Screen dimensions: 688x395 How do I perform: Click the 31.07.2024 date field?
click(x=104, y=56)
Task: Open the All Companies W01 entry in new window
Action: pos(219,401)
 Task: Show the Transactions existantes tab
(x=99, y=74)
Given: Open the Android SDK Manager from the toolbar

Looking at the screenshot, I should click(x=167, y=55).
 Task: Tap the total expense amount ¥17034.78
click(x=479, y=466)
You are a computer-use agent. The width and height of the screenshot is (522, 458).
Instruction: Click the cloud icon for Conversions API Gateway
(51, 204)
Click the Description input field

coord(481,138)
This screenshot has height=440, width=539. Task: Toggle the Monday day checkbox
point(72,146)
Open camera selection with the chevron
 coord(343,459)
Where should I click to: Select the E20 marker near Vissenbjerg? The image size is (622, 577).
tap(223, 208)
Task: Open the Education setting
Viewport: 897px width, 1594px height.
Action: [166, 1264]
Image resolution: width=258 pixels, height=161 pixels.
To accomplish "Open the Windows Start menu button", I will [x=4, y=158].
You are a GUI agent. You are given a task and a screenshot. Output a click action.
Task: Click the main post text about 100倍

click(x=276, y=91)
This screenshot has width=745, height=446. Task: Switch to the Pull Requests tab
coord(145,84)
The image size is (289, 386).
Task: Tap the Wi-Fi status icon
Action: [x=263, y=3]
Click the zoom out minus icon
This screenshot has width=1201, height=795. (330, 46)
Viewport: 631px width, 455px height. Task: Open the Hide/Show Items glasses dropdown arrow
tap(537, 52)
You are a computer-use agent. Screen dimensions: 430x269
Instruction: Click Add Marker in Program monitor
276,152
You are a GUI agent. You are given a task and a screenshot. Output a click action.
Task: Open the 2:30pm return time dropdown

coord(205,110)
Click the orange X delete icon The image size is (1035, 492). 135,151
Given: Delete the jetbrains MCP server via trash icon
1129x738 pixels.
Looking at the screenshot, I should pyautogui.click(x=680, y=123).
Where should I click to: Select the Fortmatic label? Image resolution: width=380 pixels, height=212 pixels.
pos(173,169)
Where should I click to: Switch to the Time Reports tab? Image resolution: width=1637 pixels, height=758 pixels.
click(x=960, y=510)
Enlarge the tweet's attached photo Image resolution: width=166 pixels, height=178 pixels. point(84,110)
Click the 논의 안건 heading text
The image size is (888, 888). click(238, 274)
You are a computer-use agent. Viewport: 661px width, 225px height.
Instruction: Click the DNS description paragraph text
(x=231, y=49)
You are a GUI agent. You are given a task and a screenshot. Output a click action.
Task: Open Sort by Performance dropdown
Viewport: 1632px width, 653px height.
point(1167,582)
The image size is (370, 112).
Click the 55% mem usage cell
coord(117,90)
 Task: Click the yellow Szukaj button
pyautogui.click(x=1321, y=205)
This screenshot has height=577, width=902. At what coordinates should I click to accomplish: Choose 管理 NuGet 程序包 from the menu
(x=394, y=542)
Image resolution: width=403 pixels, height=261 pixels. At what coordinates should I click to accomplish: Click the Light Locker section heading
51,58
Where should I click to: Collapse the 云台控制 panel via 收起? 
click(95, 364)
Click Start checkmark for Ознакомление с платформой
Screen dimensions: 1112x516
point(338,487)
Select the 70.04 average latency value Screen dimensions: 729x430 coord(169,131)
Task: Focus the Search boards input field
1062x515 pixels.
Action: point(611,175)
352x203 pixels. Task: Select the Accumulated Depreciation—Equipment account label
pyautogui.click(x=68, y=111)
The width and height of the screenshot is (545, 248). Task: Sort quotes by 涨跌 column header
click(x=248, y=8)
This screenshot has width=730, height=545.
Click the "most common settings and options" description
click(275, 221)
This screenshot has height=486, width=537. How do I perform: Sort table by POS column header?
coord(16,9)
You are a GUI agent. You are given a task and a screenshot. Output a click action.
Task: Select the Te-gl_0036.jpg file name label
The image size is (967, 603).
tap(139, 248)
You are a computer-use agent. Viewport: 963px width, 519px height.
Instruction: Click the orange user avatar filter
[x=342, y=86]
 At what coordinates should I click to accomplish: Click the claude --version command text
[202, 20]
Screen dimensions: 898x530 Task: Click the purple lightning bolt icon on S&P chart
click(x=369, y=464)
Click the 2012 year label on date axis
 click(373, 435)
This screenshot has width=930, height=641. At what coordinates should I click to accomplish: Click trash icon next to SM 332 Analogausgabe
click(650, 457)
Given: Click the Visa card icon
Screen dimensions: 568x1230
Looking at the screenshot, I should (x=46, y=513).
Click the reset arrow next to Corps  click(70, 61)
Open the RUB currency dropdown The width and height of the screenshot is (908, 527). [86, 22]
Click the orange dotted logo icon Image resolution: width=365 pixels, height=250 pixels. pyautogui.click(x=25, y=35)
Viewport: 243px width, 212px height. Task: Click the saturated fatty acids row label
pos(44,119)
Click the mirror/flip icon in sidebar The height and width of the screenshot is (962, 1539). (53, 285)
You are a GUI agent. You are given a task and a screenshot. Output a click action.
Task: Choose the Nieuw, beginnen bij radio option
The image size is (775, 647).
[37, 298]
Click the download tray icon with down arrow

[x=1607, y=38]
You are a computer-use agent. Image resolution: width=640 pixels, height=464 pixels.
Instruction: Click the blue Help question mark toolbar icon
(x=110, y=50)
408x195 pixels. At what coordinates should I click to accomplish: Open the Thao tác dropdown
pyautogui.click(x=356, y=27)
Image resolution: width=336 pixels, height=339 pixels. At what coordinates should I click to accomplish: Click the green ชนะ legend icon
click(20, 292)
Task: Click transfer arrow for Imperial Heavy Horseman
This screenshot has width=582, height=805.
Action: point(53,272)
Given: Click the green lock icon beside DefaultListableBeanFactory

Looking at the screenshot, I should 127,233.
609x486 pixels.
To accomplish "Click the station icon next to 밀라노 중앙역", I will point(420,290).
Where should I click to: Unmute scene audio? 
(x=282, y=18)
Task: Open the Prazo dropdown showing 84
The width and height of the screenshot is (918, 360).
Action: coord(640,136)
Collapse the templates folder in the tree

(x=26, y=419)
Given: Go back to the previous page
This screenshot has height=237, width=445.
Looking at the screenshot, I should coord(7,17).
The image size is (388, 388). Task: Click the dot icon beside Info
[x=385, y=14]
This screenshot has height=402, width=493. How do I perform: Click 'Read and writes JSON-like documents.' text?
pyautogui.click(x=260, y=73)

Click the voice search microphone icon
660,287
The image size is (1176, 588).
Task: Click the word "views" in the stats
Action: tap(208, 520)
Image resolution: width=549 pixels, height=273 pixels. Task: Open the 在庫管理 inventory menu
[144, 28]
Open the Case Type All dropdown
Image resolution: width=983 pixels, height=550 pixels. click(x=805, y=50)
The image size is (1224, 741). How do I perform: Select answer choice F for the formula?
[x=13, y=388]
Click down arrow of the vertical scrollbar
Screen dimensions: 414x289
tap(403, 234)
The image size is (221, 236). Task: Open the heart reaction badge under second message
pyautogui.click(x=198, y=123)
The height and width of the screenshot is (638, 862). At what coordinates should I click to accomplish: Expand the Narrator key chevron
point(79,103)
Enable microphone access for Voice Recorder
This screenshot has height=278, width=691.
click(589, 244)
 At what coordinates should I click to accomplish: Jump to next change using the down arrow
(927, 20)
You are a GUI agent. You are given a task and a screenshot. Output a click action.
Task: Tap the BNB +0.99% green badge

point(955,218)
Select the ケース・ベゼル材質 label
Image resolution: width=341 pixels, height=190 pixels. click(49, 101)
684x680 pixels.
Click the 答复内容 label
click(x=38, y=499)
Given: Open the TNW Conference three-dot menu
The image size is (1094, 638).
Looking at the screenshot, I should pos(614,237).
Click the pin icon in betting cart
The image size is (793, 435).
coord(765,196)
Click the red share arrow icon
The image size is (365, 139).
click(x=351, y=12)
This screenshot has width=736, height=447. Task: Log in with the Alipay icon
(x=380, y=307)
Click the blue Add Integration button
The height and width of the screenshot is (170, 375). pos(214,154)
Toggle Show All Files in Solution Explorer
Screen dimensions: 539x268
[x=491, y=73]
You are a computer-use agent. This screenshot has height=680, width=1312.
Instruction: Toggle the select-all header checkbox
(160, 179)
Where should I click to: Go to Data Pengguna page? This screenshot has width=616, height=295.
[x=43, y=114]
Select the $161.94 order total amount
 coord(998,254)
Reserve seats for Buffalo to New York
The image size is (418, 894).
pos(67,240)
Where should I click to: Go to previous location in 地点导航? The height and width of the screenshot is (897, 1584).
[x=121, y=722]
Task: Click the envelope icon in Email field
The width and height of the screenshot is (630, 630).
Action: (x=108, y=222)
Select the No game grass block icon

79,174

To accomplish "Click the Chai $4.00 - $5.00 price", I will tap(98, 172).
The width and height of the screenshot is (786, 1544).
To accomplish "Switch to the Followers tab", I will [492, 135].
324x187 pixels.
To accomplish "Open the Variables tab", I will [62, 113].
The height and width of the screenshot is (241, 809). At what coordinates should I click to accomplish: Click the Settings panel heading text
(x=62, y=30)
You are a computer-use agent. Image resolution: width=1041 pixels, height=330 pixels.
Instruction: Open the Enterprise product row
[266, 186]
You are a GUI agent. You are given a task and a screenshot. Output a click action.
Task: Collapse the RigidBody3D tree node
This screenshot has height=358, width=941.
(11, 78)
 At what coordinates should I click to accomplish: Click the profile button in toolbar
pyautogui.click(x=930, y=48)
+---+
What you have to do → What is needed is an exact copy of the lines from the one containing "Where should I click to: Go to Data" to the end of the data; please add nothing else.

Solution →
Where should I click to: Go to Data Pengguna page? This screenshot has width=616, height=295.
[x=43, y=114]
Select the $161.94 order total amount
 coord(998,254)
Reserve seats for Buffalo to New York
The image size is (418, 894).
pos(67,240)
Where should I click to: Go to previous location in 地点导航? The height and width of the screenshot is (897, 1584).
[x=121, y=722]
Task: Click the envelope icon in Email field
The width and height of the screenshot is (630, 630).
Action: (x=108, y=222)
Select the No game grass block icon

79,174

To accomplish "Click the Chai $4.00 - $5.00 price", I will tap(98, 172).
The width and height of the screenshot is (786, 1544).
To accomplish "Switch to the Followers tab", I will [492, 135].
324x187 pixels.
To accomplish "Open the Variables tab", I will [62, 113].
The height and width of the screenshot is (241, 809). At what coordinates should I click to accomplish: Click the Settings panel heading text
(x=62, y=30)
You are a computer-use agent. Image resolution: width=1041 pixels, height=330 pixels.
Instruction: Open the Enterprise product row
[266, 186]
You are a GUI agent. You are given a task and a screenshot. Output a click action.
Task: Collapse the RigidBody3D tree node
This screenshot has height=358, width=941.
(11, 78)
 At what coordinates should I click to accomplish: Click the profile button in toolbar
pyautogui.click(x=930, y=48)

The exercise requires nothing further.